Trump dénonce l’attaque israélienne contre le Qatar et blâme Netanyahu
Washington, D.C. – L’ancien président américain Donald Trump a publiquement désavoué l’attaque israélienne contre le Qatar, affirmant qu’il s’agissait d’une décision unilatérale du Premier ministre israélien Benjamin Netanyahu, et non d’une action approuvée par les États-Unis.
Dans une déclaration ferme, Trump a précisé avoir demandé au sénateur Marco Rubio de finaliser un accord de coopération en matière de défense avec le Qatar, soulignant que cette attaque ne servait ni les intérêts d’israël, ni ceux des États-Unis. Il a exprimé son regret quant au retard de l’avertissement américain adressé aux autorités qataries.
L’ancien président a affirmé avoir personnellement contacté l’émir du Qatar et son Premier ministre, leur assurant qu’une telle situation ne se reproduirait pas. Il a salué le rôle de médiation du Qatar dans les efforts de paix régionaux, le qualifiant d'”allié et d’ami fort” des États-Unis.
Trump a appelé à la libération immédiate de tous les otages et à la fin du conflit en cours. Il a noté que Netanyahu lui-même avait exprimé son désir de parvenir à la paix, et a suggéré que cet incident pourrait être une opportunité de progresser dans cette direction. Il a remercié l’émir du Qatar et son Premier ministre pour leur soutien et leur amitié.
Contexte et implications : Cette prise de position intervient dans un contexte de tensions croissantes au Moyen-Orient. Le Qatar joue un rôle crucial dans les négociations de cessez-le-feu et la libération d’otages. La désapprobation de Trump, bien qu’il ne soit plus en fonction, pourrait influencer le débat politique américain et exercer une pression supplémentaire sur Israël.

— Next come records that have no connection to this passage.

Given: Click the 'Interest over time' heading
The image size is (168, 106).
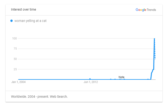Looking at the screenshot, I should [x=24, y=9].
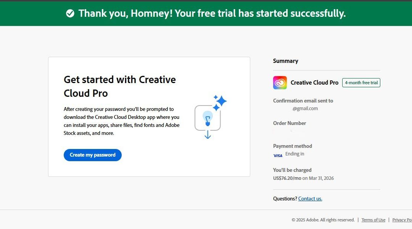The width and height of the screenshot is (412, 229).
Task: Expand the You'll be charged section
Action: coord(292,170)
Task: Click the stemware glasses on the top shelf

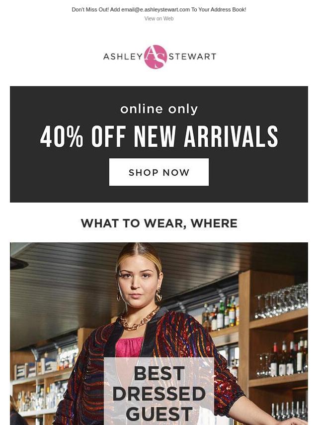Action: click(x=281, y=301)
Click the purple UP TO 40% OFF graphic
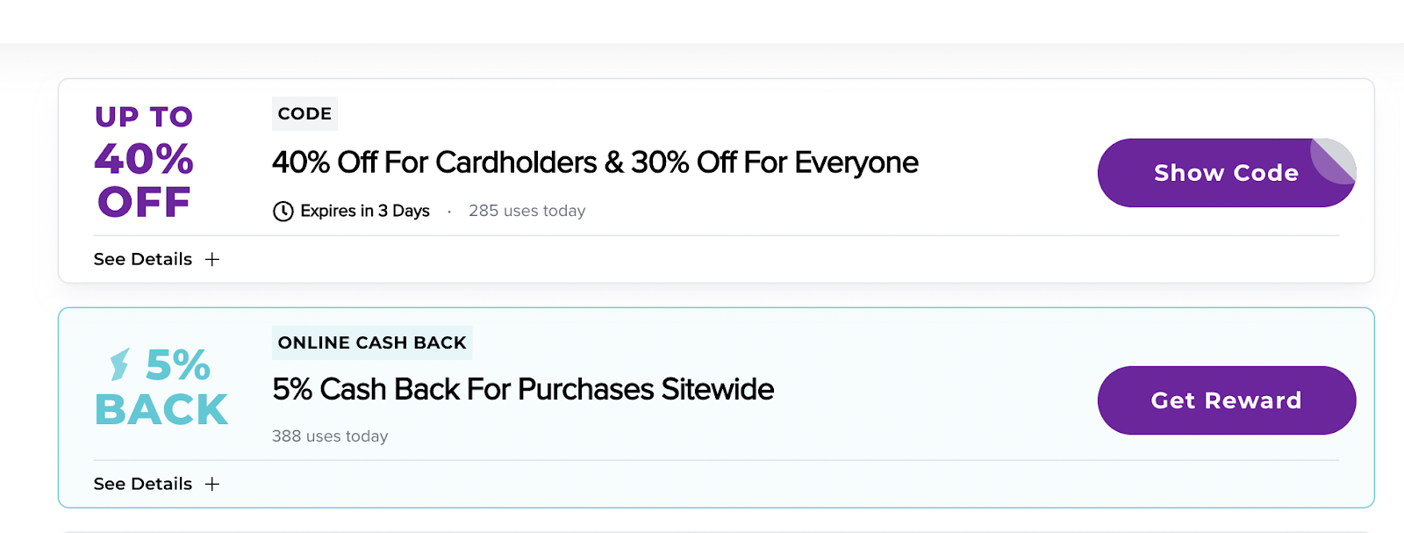The height and width of the screenshot is (533, 1404). pyautogui.click(x=144, y=161)
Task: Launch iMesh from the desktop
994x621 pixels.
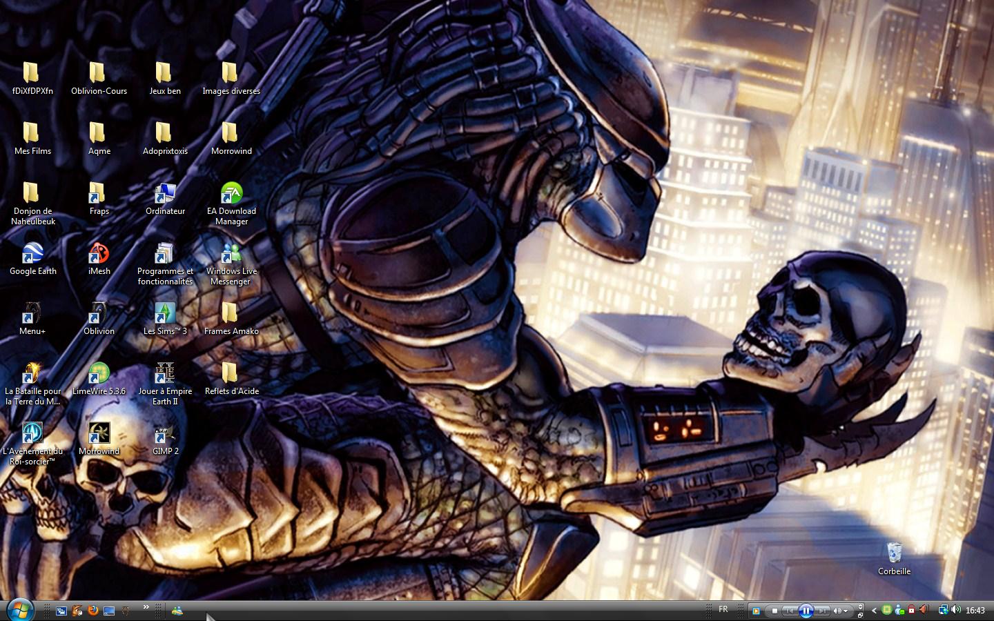Action: point(99,255)
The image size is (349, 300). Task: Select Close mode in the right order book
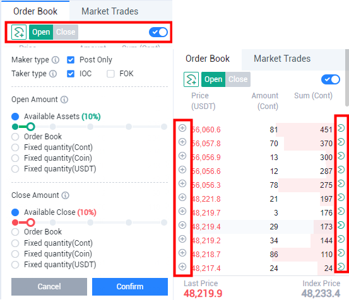click(x=238, y=79)
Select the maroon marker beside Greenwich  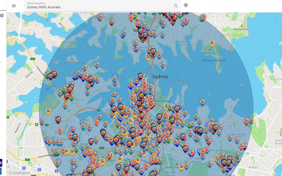coord(111,22)
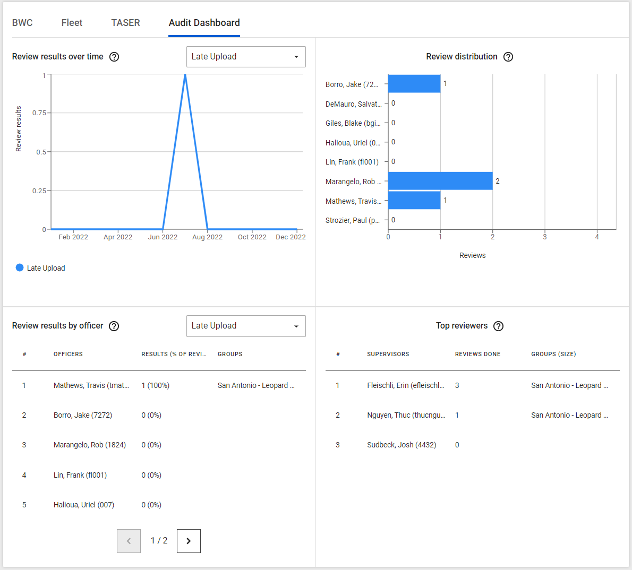632x570 pixels.
Task: Click the help icon beside Review distribution
Action: (508, 57)
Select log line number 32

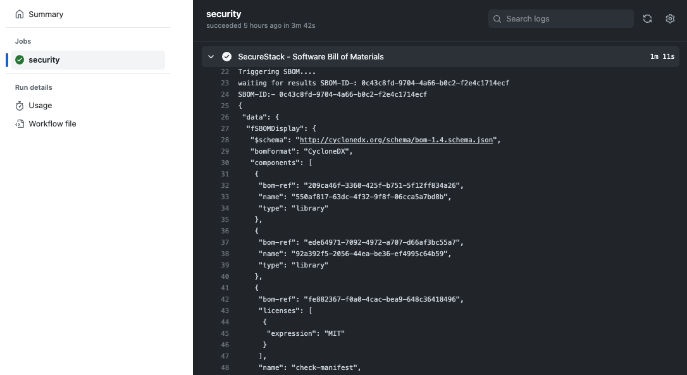coord(225,185)
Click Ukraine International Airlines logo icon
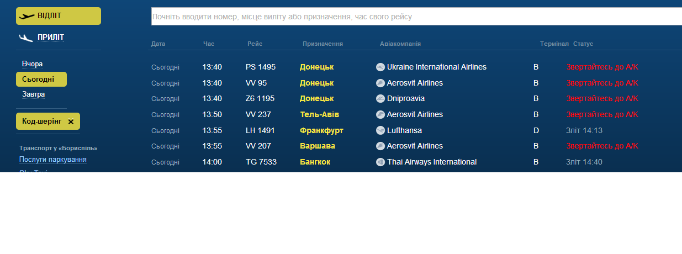Screen dimensions: 682x254 pyautogui.click(x=380, y=67)
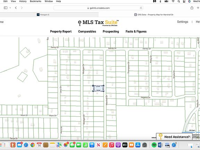Click the Spotlight search icon in menu bar
200x150 pixels.
[179, 1]
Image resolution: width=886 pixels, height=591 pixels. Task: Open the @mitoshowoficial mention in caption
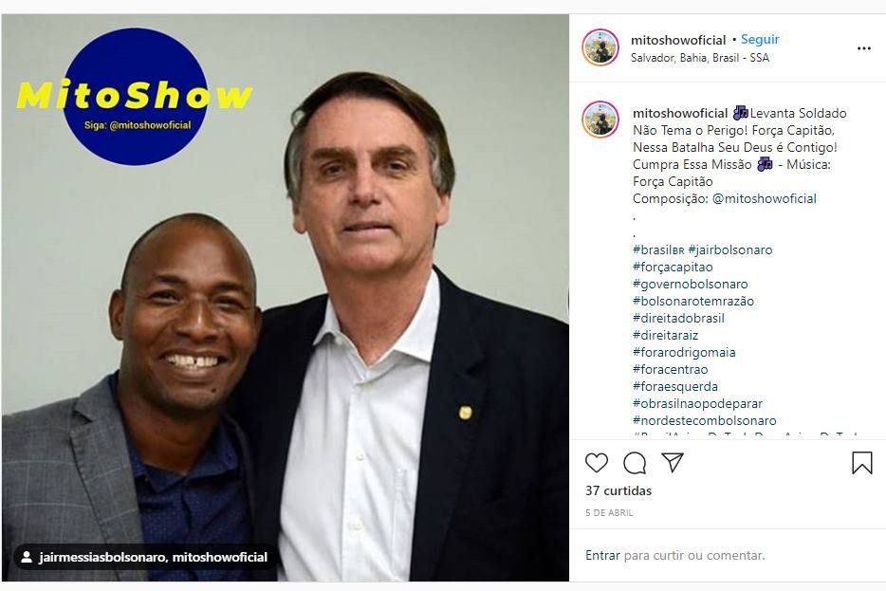764,199

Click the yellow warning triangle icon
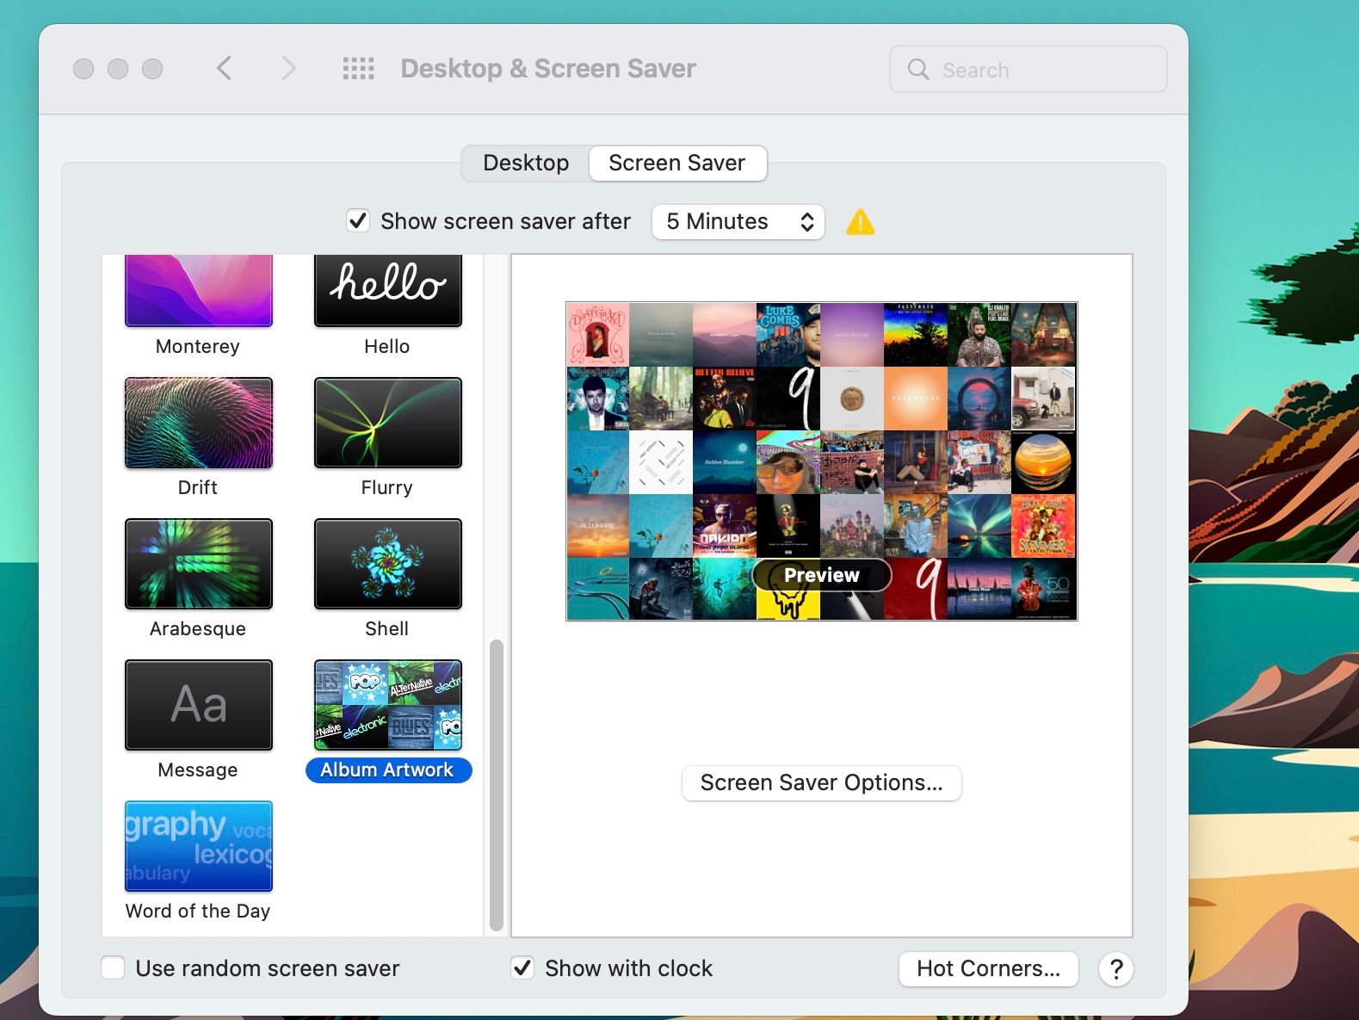tap(860, 223)
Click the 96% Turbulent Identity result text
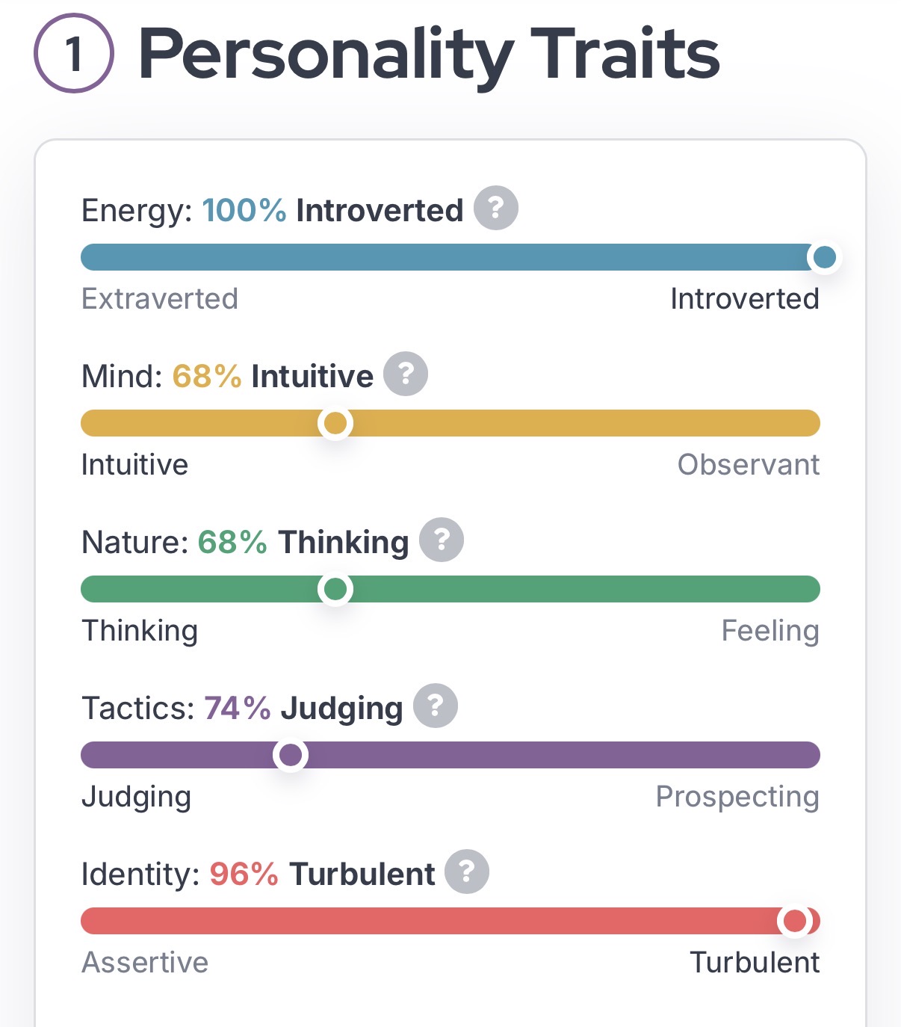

L’importance du Qatar dans la région : le Qatar est un acteur clé dans la diplomatie régionale, entretenant des relations avec divers groupes, y compris le Hamas. Son rôle de médiateur est souvent considéré comme essentiel pour désamorcer les crises et faciliter les négociations. L’attaque israélienne contre le Qatar soulève des questions sur l’avenir de ces efforts de médiation.